Federal officials would assert that such an approach is unnecessary. By the time prospective parents reach the negotiation stage, their resolve to adopt particular children should no longer be an issue. The amount of assistance that could be received would not be enough to induce individuals to adopt children and only rarely associated with adoption disruption or dissolution. Further, the adoption of children whom the state has determined are hard to place should not be further hampered by a negotiation process that could be counterproductive and frustrating for the prospective parents. States are cautioned that such an experience could suggest to parents that the state would not be particularly helpful or responsive in the future when adjustment may be needed in the subsidy to help defray unexpected costs. Additionally, it is feared this would have an adverse effect on the public image necessary to increase adoptive parent recruitment. State policy instead should highlight the willingness of prospective adoptive parents to devote the time and emotional effort required to be an effective parent not the ability to cut corners to meet the expenses of child rearing.Conclusion
Federal and state officials would agree that as a checkbook issue, few families (if any) would find the maximum assistance amount that most could receive a financial incentive to adopt. However, the success of adoption as an option for children who "can not or should not be returned" to the care of their biological parents is often dependent upon the access to assistance. The point of divergence is assistance in the form of money.
Adoption is fundamentally different from foster care. It is, therefore, hardly surprising that the policies of many states (and the attitude of the individuals charged with policy implementation) should be inclined toward a process reflecting the difference. It would appear, however, that federal policy, in relation to adoption subsidy, is not particularly concerned with demonstrating a distinction.
The PIQ avoids stating some simple, clear-cut way in which to negotiate adoption assistance payments. The art of negotiation is not an exact science. Aside from the subsidy amount, the assistance agrement is relatively straightforward. For example, the state stipulates that named children are eligible for Medicaid. It may go on to specify some medical service, such as physical therapy, that may not be covered under the state Medicaid plan. The need for medical services frequently is apparent and predictable. Making a determination about the need for financial assistance is not subject to the same kind of precision and is a risk the states must accept under the terms of the federal policy.
Child welfare experts predict that greater numbers of children, who are even more troubled and handicapped than current foster care children, will enter the system for the foreseeable future. For many of these children adoption will be the permanency goal. To promote their permanent placement in adoptive homes it will be essential to improve access to and the quality of services. Thus, adoption should not be expected to have any appreciable impact on program costs devoted to these children. At best special needs adoption programs may have a neutral cost outcome instead of a savings effect in the long run. States should be prepared to reap savings indirectly, in the form of reduced administrative costs, i.e., less staff time devoted to management of cases, including planning and reviews.

Work instruction A
Using the text on adoption subsidy policy, explain why special needs adoption should not be expected to reduce program costs for the children it describes.
Work instruction B
List every argument that the text on adoption subsidy policy attributes to federal officials against negotiating adoption assistance with prospective parents.

Data extracts
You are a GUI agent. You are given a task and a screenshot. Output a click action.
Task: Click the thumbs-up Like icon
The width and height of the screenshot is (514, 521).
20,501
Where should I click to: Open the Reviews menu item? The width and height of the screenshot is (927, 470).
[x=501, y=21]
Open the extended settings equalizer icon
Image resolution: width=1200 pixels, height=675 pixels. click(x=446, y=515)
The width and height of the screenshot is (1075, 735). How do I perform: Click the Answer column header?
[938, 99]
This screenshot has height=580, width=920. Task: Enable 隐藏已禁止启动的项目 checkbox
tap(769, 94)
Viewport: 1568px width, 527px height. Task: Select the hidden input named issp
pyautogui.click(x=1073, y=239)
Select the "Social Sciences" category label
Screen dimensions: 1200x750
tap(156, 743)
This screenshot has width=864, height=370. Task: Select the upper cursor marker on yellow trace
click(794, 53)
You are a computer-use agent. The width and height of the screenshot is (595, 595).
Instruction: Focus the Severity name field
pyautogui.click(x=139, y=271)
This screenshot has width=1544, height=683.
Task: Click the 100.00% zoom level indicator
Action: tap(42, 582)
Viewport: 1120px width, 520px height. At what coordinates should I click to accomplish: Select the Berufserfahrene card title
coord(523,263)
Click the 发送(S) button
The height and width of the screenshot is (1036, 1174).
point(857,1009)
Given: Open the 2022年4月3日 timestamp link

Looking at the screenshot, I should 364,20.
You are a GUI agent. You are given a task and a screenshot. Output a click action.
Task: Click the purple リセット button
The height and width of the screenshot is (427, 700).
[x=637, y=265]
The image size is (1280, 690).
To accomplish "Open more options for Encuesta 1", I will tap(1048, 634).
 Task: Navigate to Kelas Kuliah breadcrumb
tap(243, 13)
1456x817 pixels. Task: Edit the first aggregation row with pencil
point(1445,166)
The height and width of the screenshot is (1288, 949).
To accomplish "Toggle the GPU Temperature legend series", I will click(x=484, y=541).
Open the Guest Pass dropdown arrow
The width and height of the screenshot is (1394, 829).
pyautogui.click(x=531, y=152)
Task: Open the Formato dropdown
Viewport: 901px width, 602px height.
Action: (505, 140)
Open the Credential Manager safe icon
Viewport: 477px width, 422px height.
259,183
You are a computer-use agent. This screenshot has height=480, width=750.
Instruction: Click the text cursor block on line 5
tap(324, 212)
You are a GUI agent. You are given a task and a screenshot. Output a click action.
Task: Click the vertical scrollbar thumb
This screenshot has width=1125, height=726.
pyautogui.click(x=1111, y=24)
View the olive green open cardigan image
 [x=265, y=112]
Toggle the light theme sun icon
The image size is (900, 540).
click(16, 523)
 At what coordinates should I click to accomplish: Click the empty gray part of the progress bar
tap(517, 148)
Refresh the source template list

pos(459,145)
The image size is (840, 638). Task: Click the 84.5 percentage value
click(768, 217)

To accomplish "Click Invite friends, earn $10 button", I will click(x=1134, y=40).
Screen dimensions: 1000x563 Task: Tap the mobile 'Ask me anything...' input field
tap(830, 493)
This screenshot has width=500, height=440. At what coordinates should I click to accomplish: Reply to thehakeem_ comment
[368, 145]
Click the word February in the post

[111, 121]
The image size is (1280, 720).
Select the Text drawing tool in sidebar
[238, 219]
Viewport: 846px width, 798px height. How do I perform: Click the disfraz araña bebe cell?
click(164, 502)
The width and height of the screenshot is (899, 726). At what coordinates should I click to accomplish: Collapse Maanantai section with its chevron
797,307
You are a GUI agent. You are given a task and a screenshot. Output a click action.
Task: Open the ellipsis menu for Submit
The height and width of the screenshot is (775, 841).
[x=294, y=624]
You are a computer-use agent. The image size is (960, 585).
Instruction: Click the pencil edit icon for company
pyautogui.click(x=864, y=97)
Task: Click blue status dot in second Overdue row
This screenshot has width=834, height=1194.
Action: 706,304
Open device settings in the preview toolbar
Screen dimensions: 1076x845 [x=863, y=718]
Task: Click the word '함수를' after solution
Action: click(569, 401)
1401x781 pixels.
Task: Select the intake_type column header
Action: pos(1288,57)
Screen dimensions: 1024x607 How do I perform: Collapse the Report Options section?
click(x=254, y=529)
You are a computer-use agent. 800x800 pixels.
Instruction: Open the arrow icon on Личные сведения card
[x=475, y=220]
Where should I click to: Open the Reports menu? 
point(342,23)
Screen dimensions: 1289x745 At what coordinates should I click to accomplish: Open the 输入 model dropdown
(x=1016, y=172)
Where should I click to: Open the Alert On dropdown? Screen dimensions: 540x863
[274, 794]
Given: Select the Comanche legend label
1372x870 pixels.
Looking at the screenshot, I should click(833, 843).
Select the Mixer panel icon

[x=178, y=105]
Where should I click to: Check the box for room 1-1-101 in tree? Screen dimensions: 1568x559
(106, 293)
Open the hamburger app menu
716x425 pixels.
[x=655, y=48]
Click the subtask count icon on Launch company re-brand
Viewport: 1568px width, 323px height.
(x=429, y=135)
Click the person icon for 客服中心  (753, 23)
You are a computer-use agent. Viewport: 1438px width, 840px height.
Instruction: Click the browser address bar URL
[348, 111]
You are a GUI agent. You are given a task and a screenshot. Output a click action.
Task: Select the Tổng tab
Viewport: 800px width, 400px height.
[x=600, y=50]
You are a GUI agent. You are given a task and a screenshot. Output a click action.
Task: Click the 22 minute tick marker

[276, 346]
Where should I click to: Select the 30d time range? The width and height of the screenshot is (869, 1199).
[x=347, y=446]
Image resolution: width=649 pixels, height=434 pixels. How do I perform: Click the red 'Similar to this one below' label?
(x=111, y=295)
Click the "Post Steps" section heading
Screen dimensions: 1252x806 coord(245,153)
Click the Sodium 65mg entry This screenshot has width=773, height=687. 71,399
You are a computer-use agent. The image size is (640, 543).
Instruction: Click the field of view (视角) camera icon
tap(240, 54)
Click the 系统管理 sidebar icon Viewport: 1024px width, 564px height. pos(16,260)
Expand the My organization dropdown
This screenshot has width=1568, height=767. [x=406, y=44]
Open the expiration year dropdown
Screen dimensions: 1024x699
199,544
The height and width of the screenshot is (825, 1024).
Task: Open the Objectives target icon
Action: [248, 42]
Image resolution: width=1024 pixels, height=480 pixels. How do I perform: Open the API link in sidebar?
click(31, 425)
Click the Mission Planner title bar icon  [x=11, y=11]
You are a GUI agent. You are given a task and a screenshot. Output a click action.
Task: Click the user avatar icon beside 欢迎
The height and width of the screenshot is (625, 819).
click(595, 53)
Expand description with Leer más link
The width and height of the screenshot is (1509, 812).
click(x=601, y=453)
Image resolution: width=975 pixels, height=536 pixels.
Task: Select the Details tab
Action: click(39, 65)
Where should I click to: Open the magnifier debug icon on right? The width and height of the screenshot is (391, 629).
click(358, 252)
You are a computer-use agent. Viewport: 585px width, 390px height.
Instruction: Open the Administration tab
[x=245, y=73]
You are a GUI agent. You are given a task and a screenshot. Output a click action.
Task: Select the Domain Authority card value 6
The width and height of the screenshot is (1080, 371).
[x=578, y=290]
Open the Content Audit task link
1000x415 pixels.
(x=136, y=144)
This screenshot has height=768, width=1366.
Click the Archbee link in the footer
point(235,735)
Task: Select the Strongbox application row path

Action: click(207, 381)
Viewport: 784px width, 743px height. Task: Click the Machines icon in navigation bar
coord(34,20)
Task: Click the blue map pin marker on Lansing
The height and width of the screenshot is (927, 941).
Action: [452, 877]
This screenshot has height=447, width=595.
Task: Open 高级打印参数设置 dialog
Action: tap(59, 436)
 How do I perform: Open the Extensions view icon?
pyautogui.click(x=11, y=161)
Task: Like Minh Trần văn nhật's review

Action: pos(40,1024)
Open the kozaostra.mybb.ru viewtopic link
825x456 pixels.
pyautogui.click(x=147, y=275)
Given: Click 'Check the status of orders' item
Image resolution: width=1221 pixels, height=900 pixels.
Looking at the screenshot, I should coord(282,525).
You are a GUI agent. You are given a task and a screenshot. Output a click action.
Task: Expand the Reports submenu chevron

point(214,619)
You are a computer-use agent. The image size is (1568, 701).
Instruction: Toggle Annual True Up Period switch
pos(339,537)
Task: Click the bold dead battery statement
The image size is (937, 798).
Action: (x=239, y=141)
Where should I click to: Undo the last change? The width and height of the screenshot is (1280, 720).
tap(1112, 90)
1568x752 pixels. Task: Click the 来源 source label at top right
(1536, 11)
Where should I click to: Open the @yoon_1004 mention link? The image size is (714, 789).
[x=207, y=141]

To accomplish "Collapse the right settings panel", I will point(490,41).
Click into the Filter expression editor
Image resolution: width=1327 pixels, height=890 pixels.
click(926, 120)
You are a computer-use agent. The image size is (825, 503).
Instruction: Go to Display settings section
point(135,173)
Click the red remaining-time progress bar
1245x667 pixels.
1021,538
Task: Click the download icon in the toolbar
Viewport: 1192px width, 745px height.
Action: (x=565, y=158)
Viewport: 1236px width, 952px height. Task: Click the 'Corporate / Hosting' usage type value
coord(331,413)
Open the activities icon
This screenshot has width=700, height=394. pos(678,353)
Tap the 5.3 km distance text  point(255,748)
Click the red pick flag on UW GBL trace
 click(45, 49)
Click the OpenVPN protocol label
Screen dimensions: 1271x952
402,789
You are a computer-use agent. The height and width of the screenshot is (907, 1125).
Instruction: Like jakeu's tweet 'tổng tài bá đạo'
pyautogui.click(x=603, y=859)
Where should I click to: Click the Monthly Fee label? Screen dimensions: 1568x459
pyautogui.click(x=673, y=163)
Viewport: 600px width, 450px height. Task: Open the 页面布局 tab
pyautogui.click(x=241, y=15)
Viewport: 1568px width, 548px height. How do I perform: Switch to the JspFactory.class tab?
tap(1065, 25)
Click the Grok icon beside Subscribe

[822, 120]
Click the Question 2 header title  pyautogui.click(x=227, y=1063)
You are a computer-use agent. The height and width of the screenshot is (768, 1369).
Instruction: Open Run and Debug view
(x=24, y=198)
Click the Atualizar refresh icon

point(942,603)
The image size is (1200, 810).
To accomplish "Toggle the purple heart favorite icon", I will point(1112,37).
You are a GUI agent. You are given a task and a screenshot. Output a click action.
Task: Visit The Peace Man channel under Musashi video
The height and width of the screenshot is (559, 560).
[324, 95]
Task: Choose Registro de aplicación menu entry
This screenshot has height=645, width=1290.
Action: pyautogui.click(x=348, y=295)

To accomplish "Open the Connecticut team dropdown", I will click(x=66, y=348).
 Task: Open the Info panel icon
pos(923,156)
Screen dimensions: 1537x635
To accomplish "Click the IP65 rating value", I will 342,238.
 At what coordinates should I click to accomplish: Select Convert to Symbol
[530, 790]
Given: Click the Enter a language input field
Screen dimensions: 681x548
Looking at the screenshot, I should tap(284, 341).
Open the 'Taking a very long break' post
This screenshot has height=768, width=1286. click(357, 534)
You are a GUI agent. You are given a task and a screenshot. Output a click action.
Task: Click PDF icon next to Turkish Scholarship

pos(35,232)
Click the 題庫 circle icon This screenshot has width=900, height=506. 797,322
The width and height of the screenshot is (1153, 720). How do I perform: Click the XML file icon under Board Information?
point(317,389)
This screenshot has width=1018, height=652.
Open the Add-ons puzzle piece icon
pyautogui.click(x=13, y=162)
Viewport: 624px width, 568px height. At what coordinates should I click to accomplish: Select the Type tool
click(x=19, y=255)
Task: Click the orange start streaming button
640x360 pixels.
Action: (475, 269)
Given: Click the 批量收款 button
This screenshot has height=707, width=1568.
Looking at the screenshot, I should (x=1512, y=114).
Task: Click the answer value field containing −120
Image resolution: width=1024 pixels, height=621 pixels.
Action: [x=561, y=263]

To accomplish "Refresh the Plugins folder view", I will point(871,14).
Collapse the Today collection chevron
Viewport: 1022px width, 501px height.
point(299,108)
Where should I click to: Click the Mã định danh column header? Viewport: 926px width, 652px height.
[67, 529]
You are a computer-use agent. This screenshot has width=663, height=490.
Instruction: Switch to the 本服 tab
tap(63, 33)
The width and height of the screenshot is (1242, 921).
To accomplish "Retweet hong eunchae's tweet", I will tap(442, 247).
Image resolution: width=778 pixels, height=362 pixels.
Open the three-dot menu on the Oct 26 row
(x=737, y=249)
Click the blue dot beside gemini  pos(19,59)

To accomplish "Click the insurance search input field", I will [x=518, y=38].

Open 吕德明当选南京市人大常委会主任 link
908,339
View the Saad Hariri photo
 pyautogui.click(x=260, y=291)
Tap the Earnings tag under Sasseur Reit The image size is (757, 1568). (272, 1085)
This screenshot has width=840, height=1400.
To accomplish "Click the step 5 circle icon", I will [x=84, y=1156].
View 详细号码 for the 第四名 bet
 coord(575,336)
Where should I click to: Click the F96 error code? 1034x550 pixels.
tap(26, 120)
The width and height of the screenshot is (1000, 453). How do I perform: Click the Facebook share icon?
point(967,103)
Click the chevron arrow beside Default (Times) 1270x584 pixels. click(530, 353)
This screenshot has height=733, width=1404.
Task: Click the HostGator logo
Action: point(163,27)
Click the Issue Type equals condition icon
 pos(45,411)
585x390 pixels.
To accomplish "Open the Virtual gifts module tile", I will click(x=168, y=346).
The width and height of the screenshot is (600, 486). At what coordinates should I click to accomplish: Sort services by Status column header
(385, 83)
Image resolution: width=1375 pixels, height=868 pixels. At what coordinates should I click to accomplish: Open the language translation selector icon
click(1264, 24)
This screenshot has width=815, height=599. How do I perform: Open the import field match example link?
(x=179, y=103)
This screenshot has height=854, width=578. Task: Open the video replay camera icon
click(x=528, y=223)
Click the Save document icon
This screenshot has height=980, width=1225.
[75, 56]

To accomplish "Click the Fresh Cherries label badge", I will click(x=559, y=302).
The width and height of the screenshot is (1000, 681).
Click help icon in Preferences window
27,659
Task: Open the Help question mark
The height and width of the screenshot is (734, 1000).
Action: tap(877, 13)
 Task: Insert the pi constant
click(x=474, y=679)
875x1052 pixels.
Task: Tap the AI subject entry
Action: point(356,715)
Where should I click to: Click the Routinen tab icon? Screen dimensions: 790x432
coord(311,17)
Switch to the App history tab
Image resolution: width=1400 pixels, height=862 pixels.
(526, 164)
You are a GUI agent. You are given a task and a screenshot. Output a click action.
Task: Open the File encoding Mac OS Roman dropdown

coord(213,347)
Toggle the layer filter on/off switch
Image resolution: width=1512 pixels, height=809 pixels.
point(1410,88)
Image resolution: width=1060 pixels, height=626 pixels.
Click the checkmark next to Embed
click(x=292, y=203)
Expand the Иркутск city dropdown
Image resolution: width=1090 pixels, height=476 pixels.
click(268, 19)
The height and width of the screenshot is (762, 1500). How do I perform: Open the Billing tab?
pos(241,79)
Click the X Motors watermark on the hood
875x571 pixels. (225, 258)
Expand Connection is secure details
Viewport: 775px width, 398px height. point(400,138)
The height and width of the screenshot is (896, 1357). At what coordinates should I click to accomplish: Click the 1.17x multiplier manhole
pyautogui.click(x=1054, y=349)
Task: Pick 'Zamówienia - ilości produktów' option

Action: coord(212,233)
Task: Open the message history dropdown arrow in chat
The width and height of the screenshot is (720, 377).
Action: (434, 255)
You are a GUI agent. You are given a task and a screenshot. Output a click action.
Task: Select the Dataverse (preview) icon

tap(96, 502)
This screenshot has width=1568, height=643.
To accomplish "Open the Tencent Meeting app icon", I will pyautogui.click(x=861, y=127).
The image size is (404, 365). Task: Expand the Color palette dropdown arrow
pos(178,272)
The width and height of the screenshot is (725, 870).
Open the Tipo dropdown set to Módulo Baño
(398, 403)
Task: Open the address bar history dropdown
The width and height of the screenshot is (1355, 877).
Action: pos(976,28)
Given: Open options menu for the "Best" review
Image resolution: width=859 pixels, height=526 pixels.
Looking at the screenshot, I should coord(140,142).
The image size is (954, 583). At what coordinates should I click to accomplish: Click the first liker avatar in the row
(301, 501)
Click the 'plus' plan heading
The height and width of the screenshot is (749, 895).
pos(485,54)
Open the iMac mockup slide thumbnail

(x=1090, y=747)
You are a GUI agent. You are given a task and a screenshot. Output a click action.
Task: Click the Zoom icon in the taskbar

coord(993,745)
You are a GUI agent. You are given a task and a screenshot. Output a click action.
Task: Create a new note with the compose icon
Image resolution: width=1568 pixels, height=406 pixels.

Expected answer A
Child welfare experts predict that more children, even more troubled and handicapped than current foster care children, will enter the system, and many will have adoption as their permanency goal. Placing them permanently in adoptive homes will require better access to services and better quality of services. Adoption therefore is not expected to have any appreciable impact on program costs; at best it may be cost-neutral, with savings coming only indirectly through reduced administrative costs.

Expected answer B
- By the negotiation stage, prospective parents' resolve to adopt particular children should no longer be an issue.
- The amount of assistance available would not be enough to induce individuals to adopt children.
- That amount would only rarely be associated with adoption disruption or dissolution.
- Negotiation could be counterproductive and frustrating for prospective parents and could further hamper the adoption of children the state has determined are hard to place.
- The experience could suggest to parents that the state would not be helpful or responsive later, when the subsidy may need adjustment to help defray unexpected costs.
- It could harm the public image needed to increase adoptive parent recruitment.